Sixteen Supertest five wicket hauls were by players from all three of the WSC teams. The first of these was by Greg Chappell on 1 January 1978. Dennis Lillee's seven wickets for twenty three runs (7/23) was the best bowling figures in World Series Cricket and Lillee also holds the record for most Supertest five wicket hauls with four.
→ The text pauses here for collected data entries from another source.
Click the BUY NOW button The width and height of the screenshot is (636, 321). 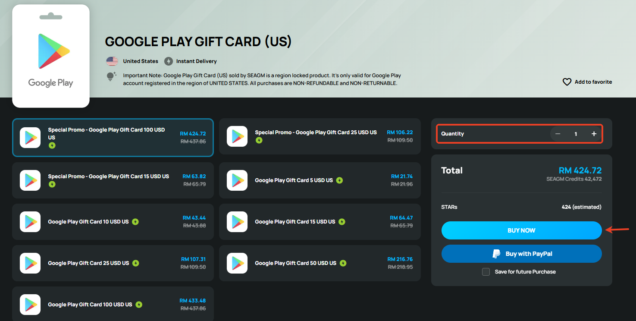(521, 230)
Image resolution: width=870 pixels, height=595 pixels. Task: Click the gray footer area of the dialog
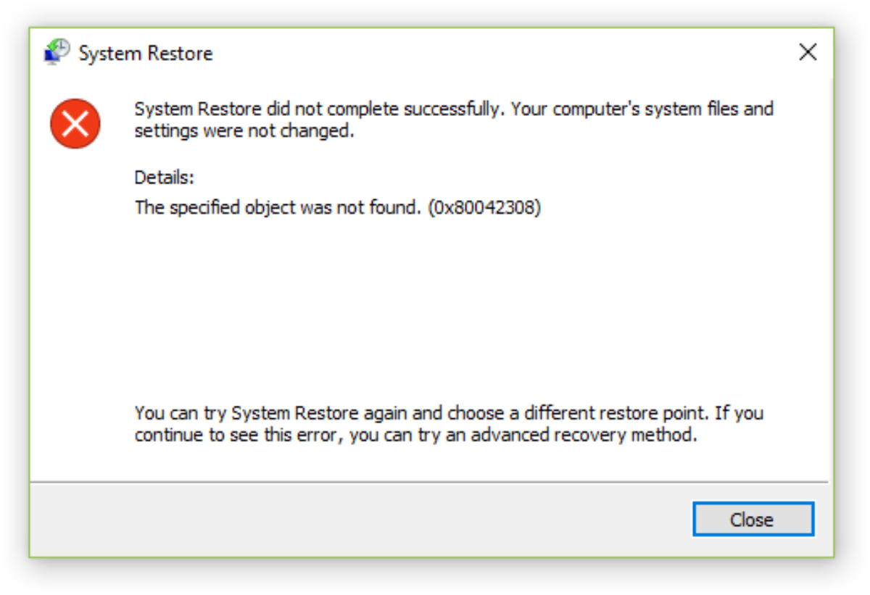click(290, 518)
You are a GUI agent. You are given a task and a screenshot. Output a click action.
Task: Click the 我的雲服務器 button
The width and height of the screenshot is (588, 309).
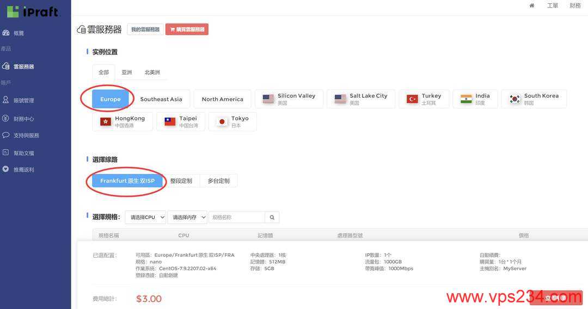coord(145,29)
Eight International Cup five wicket hauls were taken during World Series Cricket, with Andy Roberts claiming the first on 3 February 1978. No player took more than one five wicket haul and WSC World XI player Garth Le Roux returned the best figures with five wickets for six runs, against WSC Australia XI.

Key
Date – Date the fifth wicket was taken.
Inn – The innings of the match in which the five-wicket haul was taken.
Overs – Number of overs bowled in that innings.
* - Overs consisting of eight deliveries.
Runs – Runs conceded.
Wkts – Number of wickets taken.
Batsmen – The batsmen whose wickets were taken in the five-wicket haul.
Result – The result for the player's team in that match.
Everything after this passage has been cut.